Holding the (precious) water

Kirsten Haupt

A second batch of tanks for ITER's water detritiation system has been delivered by Europe for installation in the Tritium Building.

Two small holding tanks that are part of the water detritiation system are stored in a warehouse awaiting installation in the Tritium Building. (Click to view larger version...)
Two small holding tanks that are part of the water detritiation system are stored in a warehouse awaiting installation in the Tritium Building.
The new arrivals—two small holding tanks and two feed tanks—were delivered on 30 May and are temporarily stored in a large warehouse on site.

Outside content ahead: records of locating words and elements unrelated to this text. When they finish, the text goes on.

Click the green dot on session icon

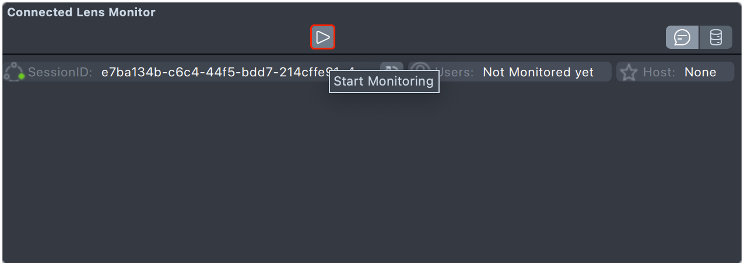click(22, 76)
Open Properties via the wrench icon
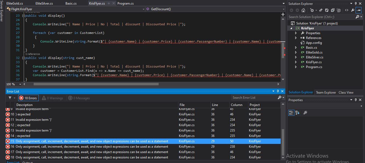The image size is (365, 163). (x=353, y=10)
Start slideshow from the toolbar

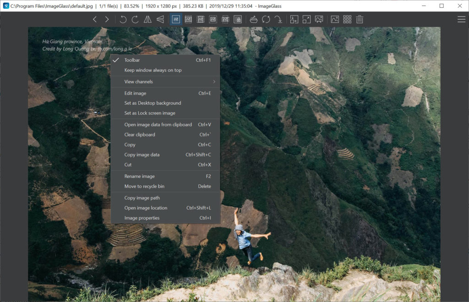tap(319, 19)
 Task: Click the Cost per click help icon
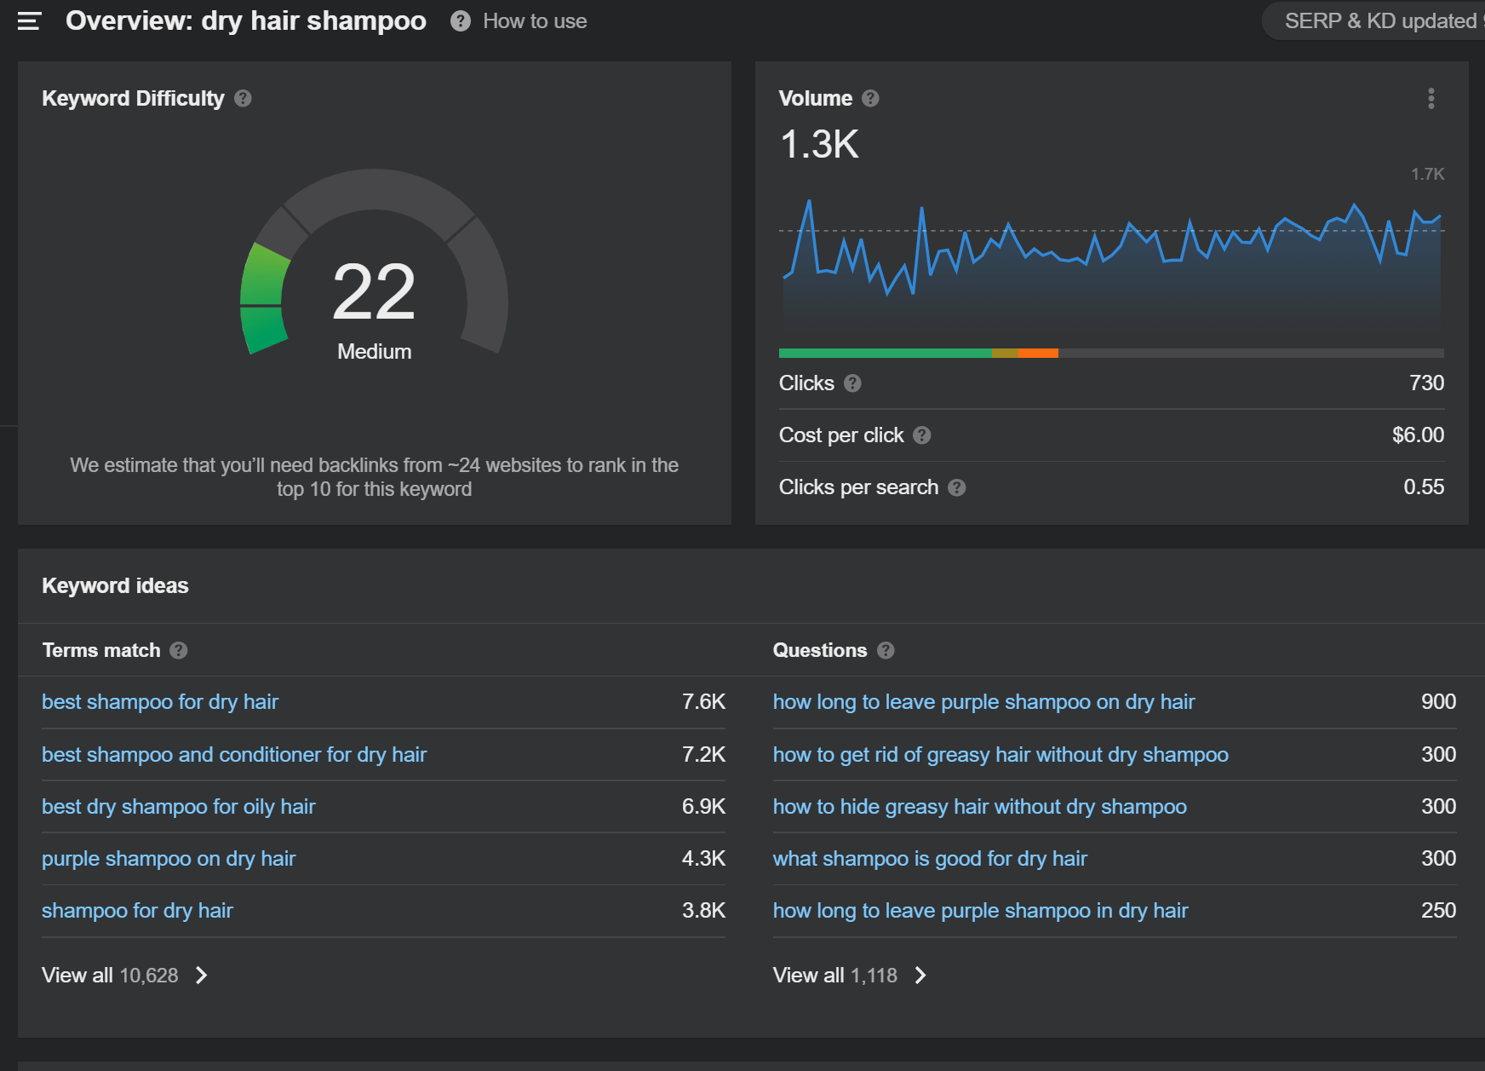tap(921, 435)
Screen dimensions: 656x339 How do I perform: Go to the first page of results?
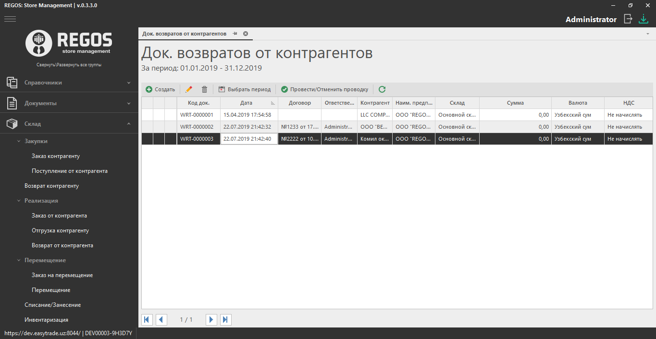coord(147,320)
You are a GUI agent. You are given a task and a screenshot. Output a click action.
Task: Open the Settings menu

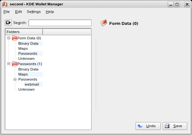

Tritium is a highly valuable resource that will be recovered at ITER in a complex recycling process for re-injection into the plasma. Gases containing low levels of tritium from various locations in the Tokamak Complex—such as the neutral beams cells and the port cells—will undergo a water-based cleansing process in the air detritiation system. The resulting tritiated water will be stored in large holding tanks that arrived at ITER in spring 2015 and became the first processing components to be installed in the Tokamak Complex a year later.

The two newly arrived small holding tanks with a capacity of approximately 7 cubic metres complement the four larger holding tanks. They are designed to hold tritiated water resulting from the maintenance of the water detritiation system.

Two larger feed tanks, 12 cubic metres each, ensure the continuous feeding of tritiated water from all six holding tanks into the water detritiation system. In several steps, electrolyzer units and a catalytic exchange column will treat the tritiated water to recover the valuable tritium fuel for the fusion reaction.

Procured by the European Domestic Agency, the four stainless steel tanks were manufactured in Spain by ENSA with subcontractors ENWESA and Empresarios Agrupados.